▸ Stated task:
Could you quote the records below verbatim, from their first line through the line containing "will (49, 667).", including that line?

▸ Data to process:
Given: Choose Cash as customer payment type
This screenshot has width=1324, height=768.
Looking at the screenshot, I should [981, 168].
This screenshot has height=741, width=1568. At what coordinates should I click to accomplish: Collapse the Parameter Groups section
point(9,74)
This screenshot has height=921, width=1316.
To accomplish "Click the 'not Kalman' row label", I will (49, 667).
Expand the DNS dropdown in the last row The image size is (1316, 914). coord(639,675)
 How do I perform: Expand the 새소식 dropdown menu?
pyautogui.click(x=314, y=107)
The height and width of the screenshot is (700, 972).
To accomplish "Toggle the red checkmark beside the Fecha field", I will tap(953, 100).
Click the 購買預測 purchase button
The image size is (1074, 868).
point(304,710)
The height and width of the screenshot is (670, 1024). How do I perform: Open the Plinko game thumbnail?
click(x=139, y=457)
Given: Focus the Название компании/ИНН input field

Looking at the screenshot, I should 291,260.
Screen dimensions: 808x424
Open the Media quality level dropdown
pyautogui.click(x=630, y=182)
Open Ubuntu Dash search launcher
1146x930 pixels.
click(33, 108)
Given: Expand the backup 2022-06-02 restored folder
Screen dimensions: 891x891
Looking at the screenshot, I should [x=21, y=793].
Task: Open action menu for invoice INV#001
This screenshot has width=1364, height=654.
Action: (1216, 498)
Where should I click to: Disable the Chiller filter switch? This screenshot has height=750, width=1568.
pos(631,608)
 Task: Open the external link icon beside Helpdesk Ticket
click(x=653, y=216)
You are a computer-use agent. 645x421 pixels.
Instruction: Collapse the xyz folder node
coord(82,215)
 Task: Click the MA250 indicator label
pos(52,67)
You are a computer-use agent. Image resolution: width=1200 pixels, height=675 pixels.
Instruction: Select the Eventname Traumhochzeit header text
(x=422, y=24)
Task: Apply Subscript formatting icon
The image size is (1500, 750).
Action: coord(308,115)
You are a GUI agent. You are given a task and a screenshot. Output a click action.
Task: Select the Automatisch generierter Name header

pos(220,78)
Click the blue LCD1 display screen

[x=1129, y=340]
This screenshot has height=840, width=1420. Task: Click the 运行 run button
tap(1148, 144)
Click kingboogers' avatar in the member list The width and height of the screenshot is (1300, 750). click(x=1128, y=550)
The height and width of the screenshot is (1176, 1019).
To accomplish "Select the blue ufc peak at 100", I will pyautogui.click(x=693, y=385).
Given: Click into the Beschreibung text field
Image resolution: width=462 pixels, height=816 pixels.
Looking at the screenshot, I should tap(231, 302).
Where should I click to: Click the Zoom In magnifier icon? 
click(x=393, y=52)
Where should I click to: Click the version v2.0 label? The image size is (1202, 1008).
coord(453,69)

▸ Exercise output:
Given: Choose Cash as customer payment type
This screenshot has width=1324, height=768.
Looking at the screenshot, I should [981, 168].
This screenshot has height=741, width=1568. At what coordinates should I click to accomplish: Collapse the Parameter Groups section
point(9,74)
This screenshot has height=921, width=1316.
To accomplish "Click the 'not Kalman' row label", I will (49, 667).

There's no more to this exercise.